[Stored entries]

*** Block opens ***

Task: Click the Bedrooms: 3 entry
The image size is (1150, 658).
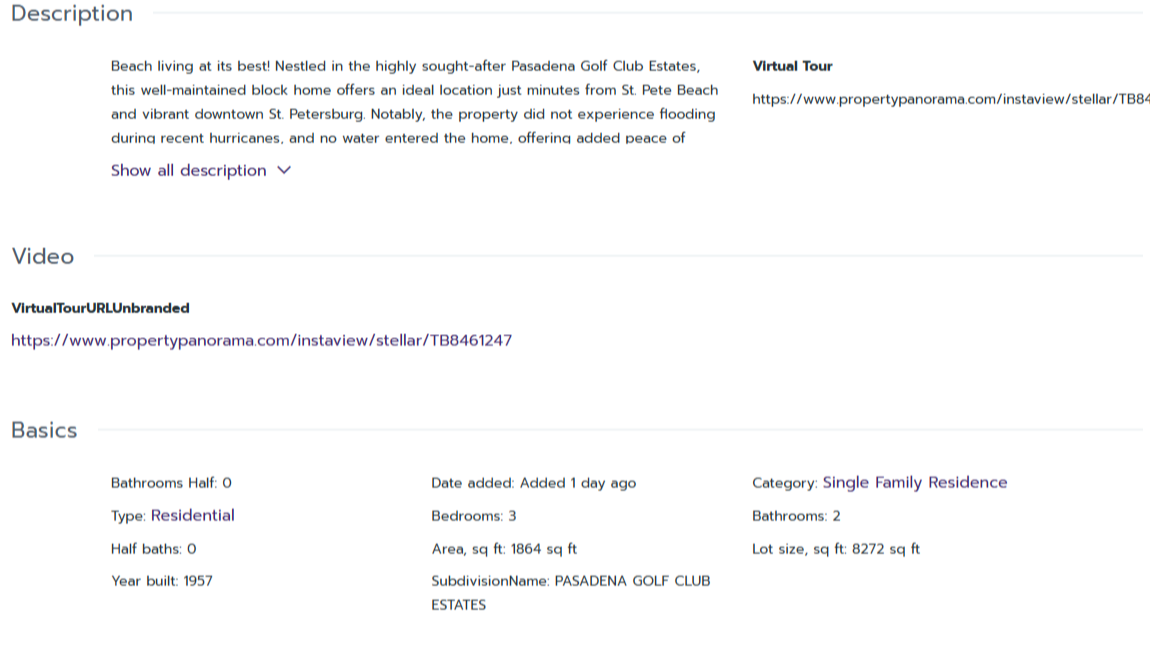Action: click(473, 516)
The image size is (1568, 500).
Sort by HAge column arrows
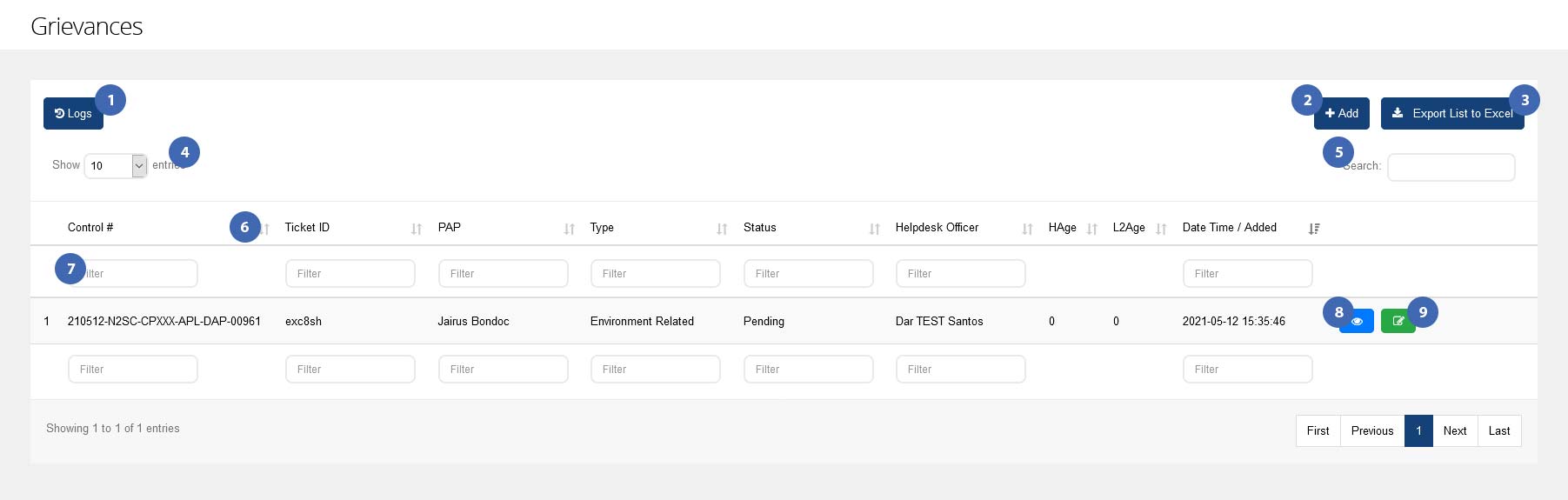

*** Block closes ***

WHAT IS REQUIRED
The answer is the complete set of records, copied exactly, with pictures omitted.

ANSWER BOX
Task: Click the Bedrooms: 3 entry
The image size is (1150, 658).
Action: click(473, 516)
The image size is (1568, 500).
Sort by HAge column arrows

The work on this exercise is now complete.